Gli artisti che ho nominato hanno un interesse per ciò che potrebbe essere accaduto, altrove e in un altro tempo, imprese di cui narrano oppure di cui sono loro stessi protagonisti. Per sondare queste infinite possibilità e cercare la meno probabile di cui recare testimonianze si rivolgono a neuroscienziati, chirurghi, medium, archivisti, bibliotecari o trisavoli: personaggi eccentrici la cui attenzione è stata risucchiata completamente da determinati piccoli oggetti o eventi.
Si tratta di un lavoro, il mio, quello degli artisti e quello di questi terzi creatori, svolto spesso in una salutare solitudine che teme fortemente la coesione sociale e in generale soffre di un maturato disagio rispetto a forme collettive del fare artistico. Questa dimensione individuale mi spinge a lavorare spesso con gli stessi artisti in più occasioni, cercando di misurarne le reazioni in vari contesti, il più possibile vivificati dalla storia o dalla scienza. Le domande di quest’ultima disciplina attraggono gli artisti con cui lavoro e costituiscono uno tra i motori più importanti delle mie ricerche: come indicheremo tra 10mila anni agli abitanti della Terra le zone in cui sono sepolti i rifiuti chimici?

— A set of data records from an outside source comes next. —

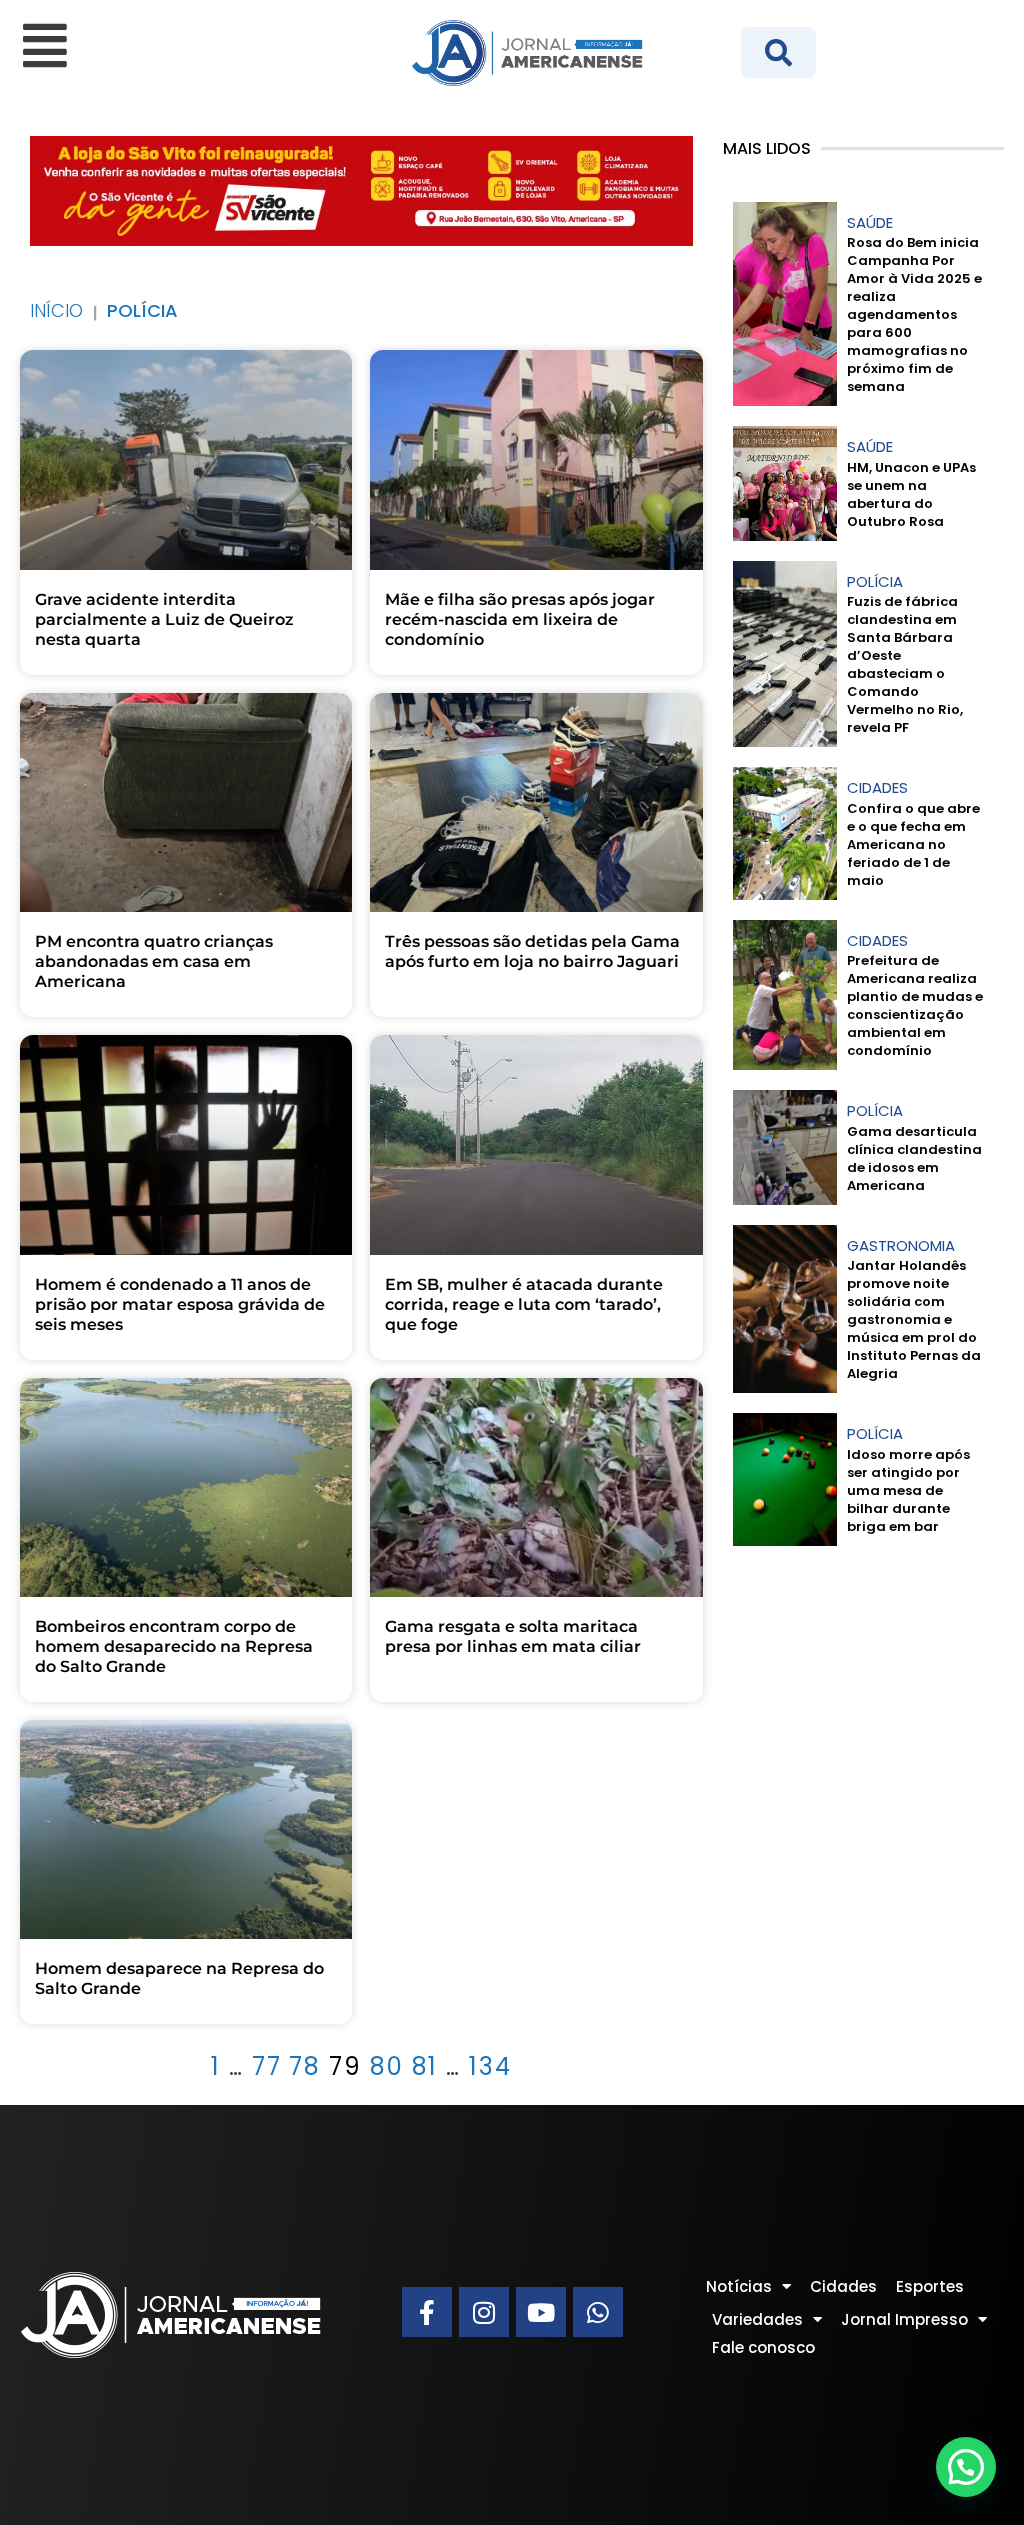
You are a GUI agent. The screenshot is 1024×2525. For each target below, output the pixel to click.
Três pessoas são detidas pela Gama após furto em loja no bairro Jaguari (532, 951)
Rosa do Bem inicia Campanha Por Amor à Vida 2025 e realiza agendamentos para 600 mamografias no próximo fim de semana (914, 314)
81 (425, 2066)
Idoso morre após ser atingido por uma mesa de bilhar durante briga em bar (908, 1490)
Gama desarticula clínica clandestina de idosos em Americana (914, 1158)
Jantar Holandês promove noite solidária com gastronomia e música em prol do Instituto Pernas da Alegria (914, 1319)
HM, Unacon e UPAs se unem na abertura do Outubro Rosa (911, 494)
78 (305, 2066)
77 (267, 2066)
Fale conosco (763, 2347)
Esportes (930, 2286)
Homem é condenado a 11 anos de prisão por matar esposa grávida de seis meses (180, 1304)
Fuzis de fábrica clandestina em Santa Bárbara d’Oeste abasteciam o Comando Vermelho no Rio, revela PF (905, 664)
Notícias (739, 2286)
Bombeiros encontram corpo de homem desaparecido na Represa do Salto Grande (174, 1646)
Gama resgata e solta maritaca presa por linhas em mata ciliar (513, 1636)
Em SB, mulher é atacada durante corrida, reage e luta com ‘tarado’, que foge (524, 1304)
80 (387, 2066)
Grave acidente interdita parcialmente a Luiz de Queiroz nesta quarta (164, 619)
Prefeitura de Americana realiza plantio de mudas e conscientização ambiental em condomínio (915, 1005)
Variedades (757, 2319)
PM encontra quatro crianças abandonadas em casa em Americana (154, 961)
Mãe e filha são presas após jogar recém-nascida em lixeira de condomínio (520, 619)
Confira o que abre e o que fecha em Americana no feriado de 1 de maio (913, 844)
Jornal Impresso (904, 2319)
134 (490, 2066)
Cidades (843, 2286)
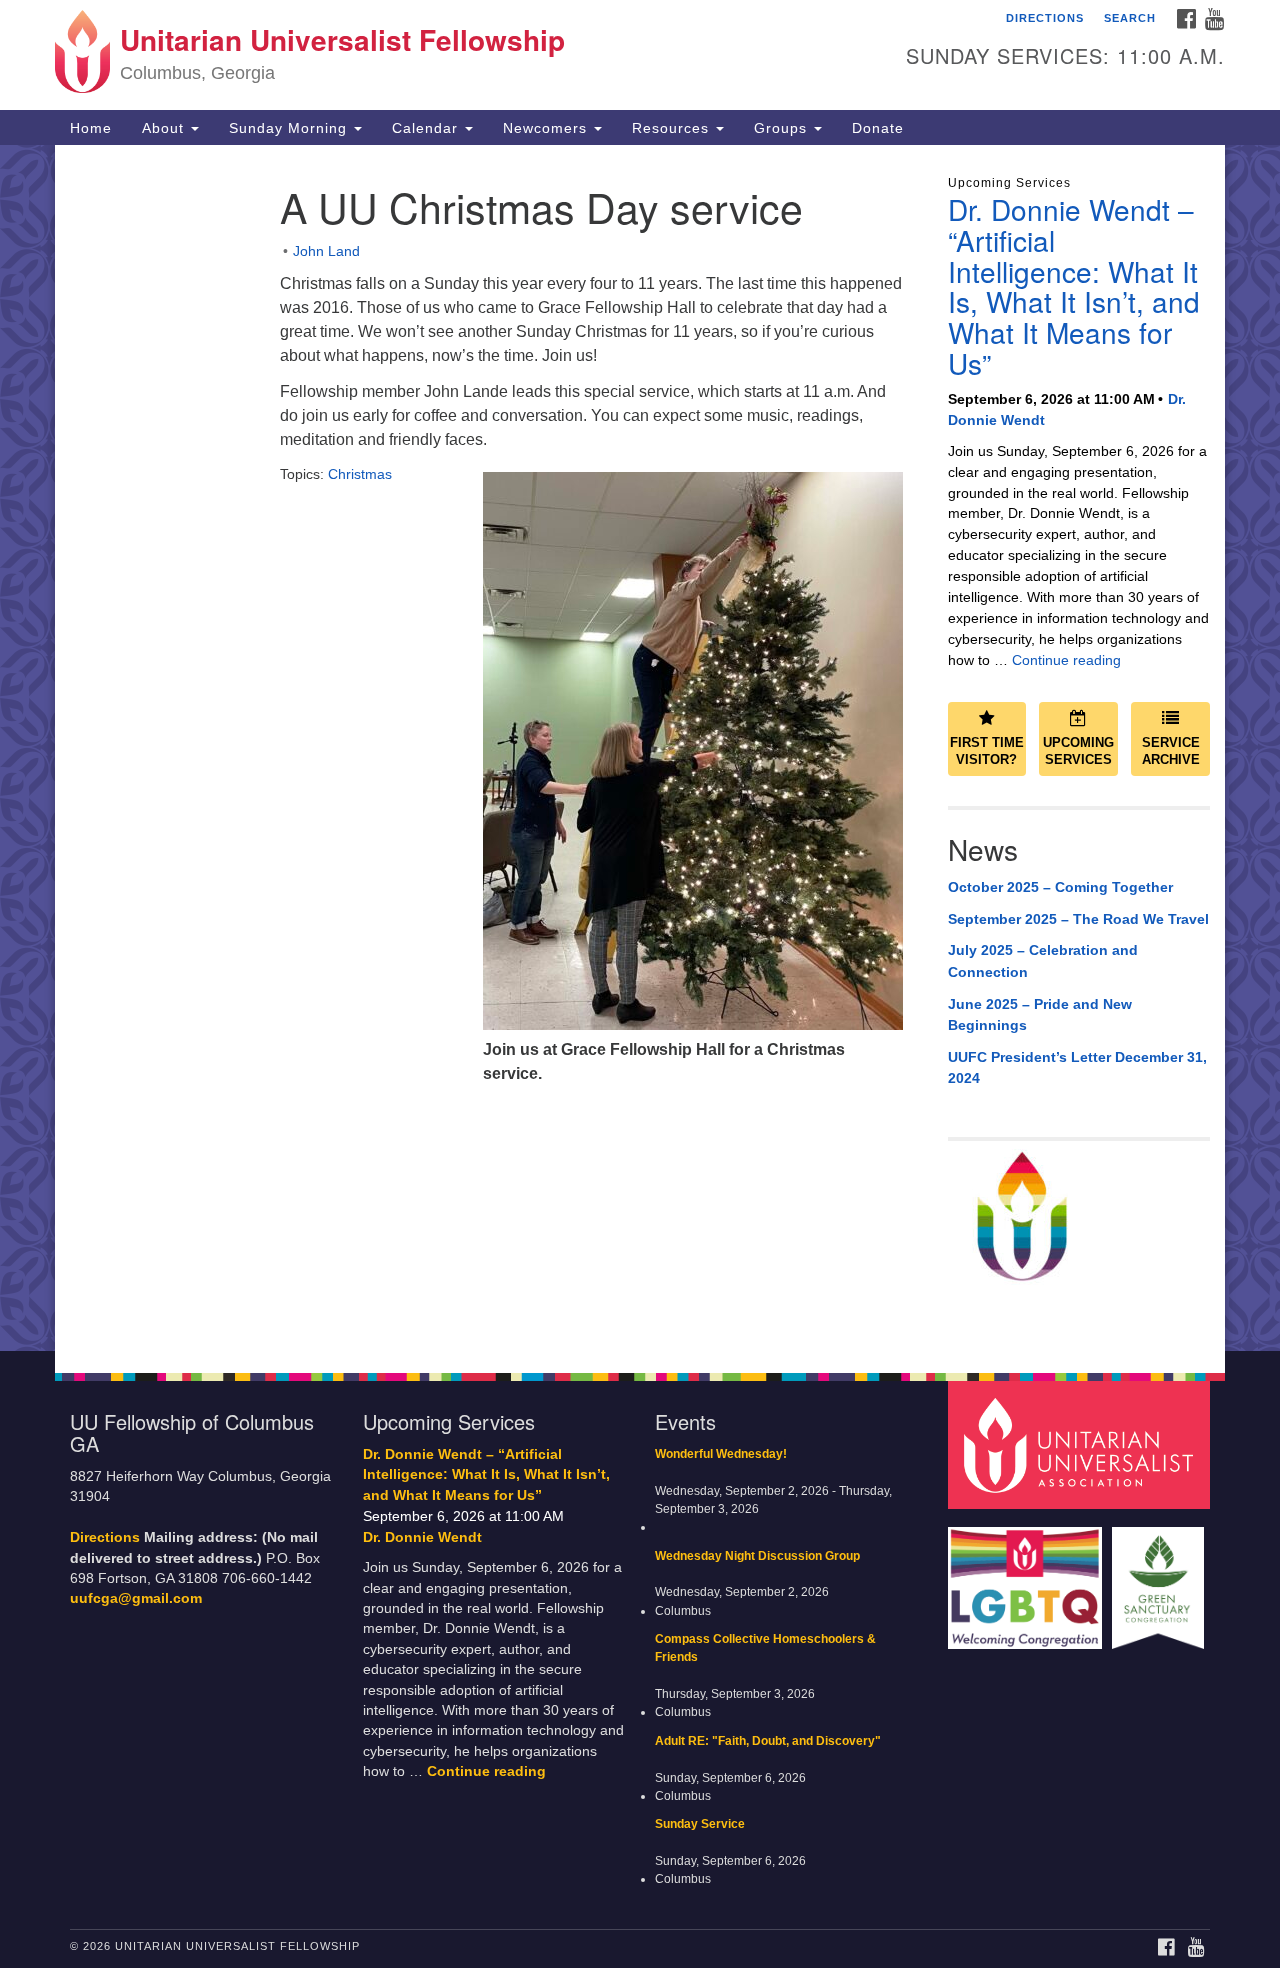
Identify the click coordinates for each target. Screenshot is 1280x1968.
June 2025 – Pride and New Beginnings (1040, 1015)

Alcune di queste domande sono state poste dalla mostra The Morning I Killed a Fly, presso la Galleria Mazzoli di Modena.
Le esperienze all’estero, nel dipartimento curatoriale di dOCUMENTA (13) oppure al de Appel di Amsterdam, mi hanno concesso di incontrare curatori quali Jean-Hubert Martin e Carolyn Christov-Bakargiev, il cui lavoro procede per associazione: un elemento ne suggerisce un altro.
Nella realizzazione di una mostra seguono delle tracce, tentando di dimenticare il piano generale per seguire nella maniera più fruttuosa il processo creativo. Lo stesso è accaduto nel progetto Gares (ovvero stazioni, originariamente dal termine germanico luoghi di sorveglianza), un progetto internazionale che trova una sua espressione nello splendido Teatro Anatomico di Bologna dell’Archiginnasio con una personale di Nicola Samorì.